LEGAZPI. DV. Las calles volverán a llenarse de pequeños artistas del lápiz el sábado por la mañana durante la V edición del concurso de dibujo local.
El certamen organizado por la asociación de dibujo Arkatza se ha convertido en todo un clásico de primavera, con un nivel de participación que alcanza los 80 niños y niñas cada año. «Nuestro objetivo es fomentar el gusto por el dibujo y evitar que esta afición tan bonita se acabe perdiendo en la localidad» explican desde Arkatza, asociación de la que son profesoras Esther Agirre, Daniela Uribetxeberria, Charo Jimeno, Rosa Mari Gutiérrez y Marisol Rodríguez.
Aunque la afluencia de gente varía en función del tiempo y la coincidencia del concurso con otro tipo de actividades como el deporte escolar, lo cierto es que todos los años se forma una nutrida cola de niños a la espera de recoger su correspondiente tabla de participante en la casa de cultura. «Les suele hacer mucha ilusión el hecho de concursar y poder llevarse un premio», cuentan desde la asociación.

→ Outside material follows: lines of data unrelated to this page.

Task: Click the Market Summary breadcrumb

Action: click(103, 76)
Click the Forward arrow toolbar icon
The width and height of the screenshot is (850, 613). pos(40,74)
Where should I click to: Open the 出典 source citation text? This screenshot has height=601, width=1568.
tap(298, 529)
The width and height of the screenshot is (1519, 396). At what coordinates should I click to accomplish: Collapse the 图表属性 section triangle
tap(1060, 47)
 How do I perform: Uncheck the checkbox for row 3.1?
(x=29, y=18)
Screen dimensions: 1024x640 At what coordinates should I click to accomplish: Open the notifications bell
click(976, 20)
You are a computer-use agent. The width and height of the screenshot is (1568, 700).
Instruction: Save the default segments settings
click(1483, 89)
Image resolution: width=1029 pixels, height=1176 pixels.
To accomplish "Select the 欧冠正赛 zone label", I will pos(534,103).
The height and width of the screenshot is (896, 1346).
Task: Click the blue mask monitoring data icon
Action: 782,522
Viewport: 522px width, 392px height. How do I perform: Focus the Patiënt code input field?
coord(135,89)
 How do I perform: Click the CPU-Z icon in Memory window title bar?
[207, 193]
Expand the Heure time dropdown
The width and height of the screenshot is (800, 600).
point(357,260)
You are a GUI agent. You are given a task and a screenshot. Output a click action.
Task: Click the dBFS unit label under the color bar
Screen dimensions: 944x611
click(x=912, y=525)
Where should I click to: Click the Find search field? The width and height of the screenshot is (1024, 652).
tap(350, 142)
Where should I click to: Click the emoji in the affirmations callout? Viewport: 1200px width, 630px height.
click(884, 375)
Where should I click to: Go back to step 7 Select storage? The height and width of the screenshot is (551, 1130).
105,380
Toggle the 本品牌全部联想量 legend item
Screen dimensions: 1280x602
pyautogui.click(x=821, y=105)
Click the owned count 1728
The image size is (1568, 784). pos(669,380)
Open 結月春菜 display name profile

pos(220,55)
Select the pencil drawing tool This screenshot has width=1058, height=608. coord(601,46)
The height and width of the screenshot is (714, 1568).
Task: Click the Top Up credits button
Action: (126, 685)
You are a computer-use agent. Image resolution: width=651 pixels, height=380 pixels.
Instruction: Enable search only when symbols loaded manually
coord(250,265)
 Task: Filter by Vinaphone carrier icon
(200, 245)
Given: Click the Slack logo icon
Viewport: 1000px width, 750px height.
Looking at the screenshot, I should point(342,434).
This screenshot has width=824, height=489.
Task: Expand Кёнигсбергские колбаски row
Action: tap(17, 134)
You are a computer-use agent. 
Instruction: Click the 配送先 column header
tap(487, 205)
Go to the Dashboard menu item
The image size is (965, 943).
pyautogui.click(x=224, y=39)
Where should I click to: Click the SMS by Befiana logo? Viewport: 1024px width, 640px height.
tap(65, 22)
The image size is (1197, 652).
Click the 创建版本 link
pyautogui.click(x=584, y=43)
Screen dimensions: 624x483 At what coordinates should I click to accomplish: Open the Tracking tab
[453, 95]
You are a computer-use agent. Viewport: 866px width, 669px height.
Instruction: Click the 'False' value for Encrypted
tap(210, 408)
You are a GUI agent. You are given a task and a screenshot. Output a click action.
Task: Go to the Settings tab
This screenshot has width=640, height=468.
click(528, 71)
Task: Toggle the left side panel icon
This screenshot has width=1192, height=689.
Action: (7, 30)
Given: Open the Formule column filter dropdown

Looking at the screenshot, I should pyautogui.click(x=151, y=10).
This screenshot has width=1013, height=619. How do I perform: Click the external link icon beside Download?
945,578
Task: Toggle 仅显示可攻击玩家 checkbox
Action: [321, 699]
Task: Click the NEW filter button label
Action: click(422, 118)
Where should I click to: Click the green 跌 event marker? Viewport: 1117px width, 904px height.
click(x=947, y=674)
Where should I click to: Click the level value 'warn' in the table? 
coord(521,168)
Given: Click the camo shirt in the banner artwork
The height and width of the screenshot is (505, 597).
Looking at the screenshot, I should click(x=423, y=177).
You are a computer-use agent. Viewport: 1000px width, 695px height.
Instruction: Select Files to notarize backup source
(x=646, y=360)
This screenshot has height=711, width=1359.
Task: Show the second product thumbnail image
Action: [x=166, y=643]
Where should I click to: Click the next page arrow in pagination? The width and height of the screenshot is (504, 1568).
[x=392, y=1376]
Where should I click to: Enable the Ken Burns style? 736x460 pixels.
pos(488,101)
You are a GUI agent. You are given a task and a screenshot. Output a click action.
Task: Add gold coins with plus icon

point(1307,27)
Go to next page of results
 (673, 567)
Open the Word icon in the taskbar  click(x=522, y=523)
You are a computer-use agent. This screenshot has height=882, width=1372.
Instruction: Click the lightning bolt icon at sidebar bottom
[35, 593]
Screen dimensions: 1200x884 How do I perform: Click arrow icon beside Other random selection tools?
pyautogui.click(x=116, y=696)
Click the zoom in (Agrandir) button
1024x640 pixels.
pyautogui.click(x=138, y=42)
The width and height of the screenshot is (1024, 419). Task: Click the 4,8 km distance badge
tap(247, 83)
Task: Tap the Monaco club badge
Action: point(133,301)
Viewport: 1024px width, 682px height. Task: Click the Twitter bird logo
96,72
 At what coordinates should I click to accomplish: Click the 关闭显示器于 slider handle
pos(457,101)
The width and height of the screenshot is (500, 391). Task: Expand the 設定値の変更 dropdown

El certamen se celebra desde hace un montón de años en Legazpi, siendo Arkatza la organizadora del mismo con la colaboración de los comerciantes de Ilinti durante los últimos cinco años. Por esa razón, algunos de los temas a pintar en el concurso suelen ser los escaparates del pueblo.
Los pequeños, tema libre
Como viene siendo habitual, los participantes dispondrán de un tiempo máximo de tres horas para la creación de sus obras. Las reglas del concurso son muy sencillas. El certamen dará comienzo a las 9.30 de la mañana y finalizará a las 12.30 del mediodía.
Sólo se podrán utilizar lápices, pinturas y carboncillos como herramientas de trabajo, quedando terminantemente prohibido el uso de las reglas. Todos estos materiales se deberán traer de casa. La organización por su parte, facilitará el papel y los soportes en la casa de cultura.
Los niños y niñas de educación primaria de los cursos 1º, 2º, 3º y 4º deberán echar mano de la imaginación, ya que no tendrán ningún tema establecido y podrán dibujar lo que quieran.
El resto deberá ceñirse a pintar los escaparates, edificios, paisajes o motivos que se les encomienden desde la organización. Una vez establecidas las normas, ganar será cuestión de las habilidades de cada uno con el lápiz.